Democratizar o ensino e a comunicação significa, portanto, libertar os sujeitos da passividade em relação à informação e ao conhecimento. Assim “é que os segmentos populares conscientizados buscam sua autoemancipação comunicativa. O fazem numa perspectiva coletiva, tanto no sentido de gestão e uso dos espaços na programação, como no conteúdo das mensagens que são transmitidas”, conforme destaca Peruzzo[ix].
Ao lado dos povos tradicionais, movimentos sociais e coletivos auto-organizados, há chances efetivas de a comunicação e a educação mudarem a realidade. Em meio à digitalização e “plataformização” do cotidiano, a segurança digital fornece boas perspectivas para uma nova frente de batalha, na qual o software livre e a programação aberta (códigos ou licenças) são armas eficientes contra o monopólio privado das redes sociais e plataformas digitais.
No processo de democratização da comunicação e da educação estão em jogo não apenas a liberdade de expressão e de cátedra stricto sensu, que possuem garantia por leis nacionais e acordos multilaterais, mas também a possibilidade de uma transformação política e cultural mais ampla, voltada à cidadania e à democracia. Trata-se de assegurar, para além do acesso à informação, na posição passiva de recepção, o protagonismo de sujeitos e coletivos na produção de conteúdos e saberes, assumindo, assim, a condição de emissores.
[i] DANTAS, Marcos. Informação e Trabalho no Capitalismo Contemporâneo. Lua Nova, 2003, p. 33.
[ii] DOWBOR, Ladislau. O capitalismo se desloca: novas arquiteturas sociais. São Paulo: Edições Sesc São Paulo, 2020.
[iii] Segundo a pesquisa Monopólios Digitais, elaborada pelo Intervozes em 2017, os sites de produção e distribuição de conteúdo mais acessados no Brasil são do Google e do Facebook, além de Twitter e Yahoo. Em relação ao mercado de aplicativos, essas plataformas representam 63% dos downloads na loja do Google e 75% na loja da Apple.
[iv] De acordo com a revista Submarine Telecoms Forum, quase 99% do tráfego de dados intercontinental na internet passa por cabos submarinos de fibra óptica. Segundo o site BroadBandNow, em 2019, o Google se tornou acionista majoritário de 100 mil km de cabos submarinos, tendo alguma participação em 8,5% do total existente. Já o Facebook possui uma rede de 90 mil km; a Amazon, 30 mil km; a Microsoft, 6,6 mil km.

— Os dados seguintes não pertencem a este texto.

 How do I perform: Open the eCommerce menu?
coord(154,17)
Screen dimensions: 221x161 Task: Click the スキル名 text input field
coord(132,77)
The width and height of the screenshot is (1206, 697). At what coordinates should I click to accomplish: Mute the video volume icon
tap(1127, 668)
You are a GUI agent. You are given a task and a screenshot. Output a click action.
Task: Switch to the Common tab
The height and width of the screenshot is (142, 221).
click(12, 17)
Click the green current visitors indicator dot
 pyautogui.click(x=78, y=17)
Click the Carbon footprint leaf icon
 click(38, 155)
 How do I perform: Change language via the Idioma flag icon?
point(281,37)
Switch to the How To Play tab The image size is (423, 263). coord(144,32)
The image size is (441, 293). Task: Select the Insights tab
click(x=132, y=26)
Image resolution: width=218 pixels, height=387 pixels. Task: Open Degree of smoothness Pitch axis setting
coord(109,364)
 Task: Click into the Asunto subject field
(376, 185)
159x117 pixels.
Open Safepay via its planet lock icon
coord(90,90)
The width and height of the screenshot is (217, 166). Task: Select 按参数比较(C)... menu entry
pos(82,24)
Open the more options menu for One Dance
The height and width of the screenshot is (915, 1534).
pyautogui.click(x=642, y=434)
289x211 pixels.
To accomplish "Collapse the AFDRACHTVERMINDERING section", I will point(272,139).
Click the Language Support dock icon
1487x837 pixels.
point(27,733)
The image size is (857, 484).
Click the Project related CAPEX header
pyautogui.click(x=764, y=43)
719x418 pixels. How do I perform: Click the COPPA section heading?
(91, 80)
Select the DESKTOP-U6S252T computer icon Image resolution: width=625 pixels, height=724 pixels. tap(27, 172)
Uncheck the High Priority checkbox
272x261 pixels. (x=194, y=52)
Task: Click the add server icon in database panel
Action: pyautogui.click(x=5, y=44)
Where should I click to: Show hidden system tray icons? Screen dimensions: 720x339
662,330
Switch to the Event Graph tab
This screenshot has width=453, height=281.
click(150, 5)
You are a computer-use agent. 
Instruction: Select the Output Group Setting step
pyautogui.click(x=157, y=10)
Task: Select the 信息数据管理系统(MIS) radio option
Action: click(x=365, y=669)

[v] DANTAS, Marcos. Informação e Trabalho no Capitalismo Contemporâneo. Lua Nova [online], 2003, p. 40.
[vi] PASTI, André Buonati. Notícias, informação e território: as agências transnacionais de notícias e a circulação de informações no território brasileiro. Dissertação (Mestrado em Geografia) – GEOPLAN, Instituto de Geociências, Universidade Estadual de Campinas, 2013, p. 82.
[vii] Conforme a pesquisa “Fake news: como as plataformas enfrentam a desinformação”, lançada pelo Intervozes em 2020, Facebook, Instagram, Whatsapp, Youtube e Twitter não apresentaram quaisquer políticas e processos estruturados para combater a desinformação, reagindo pontualmente ao fenômeno por meio de práticas verticalizadas e subjetivas de moderação, remoção e redução de alcance dos conteúdos. A monetização, que representa o ponto central do modelo de negócios, segue opaca, impossibilitando um diagnóstico preciso sobre o controle privado dos dados pessoais.
[viii] VERNEK, Iago; MEIRA, Marina; GONSALES, Priscila. A Escola no mundo digital – dados e direitos de estudantes. Instituto Alana, São Paulo, 2020.
[ix] PERUZZO, Cicilia Maria Krohling. Direito à comunicação comunitária, participação popular e cidadania. In: OLIVEIRA, Maria J. da C. (Org.). Comunicação pública. Campinas: Alínea, 2004, p. 34.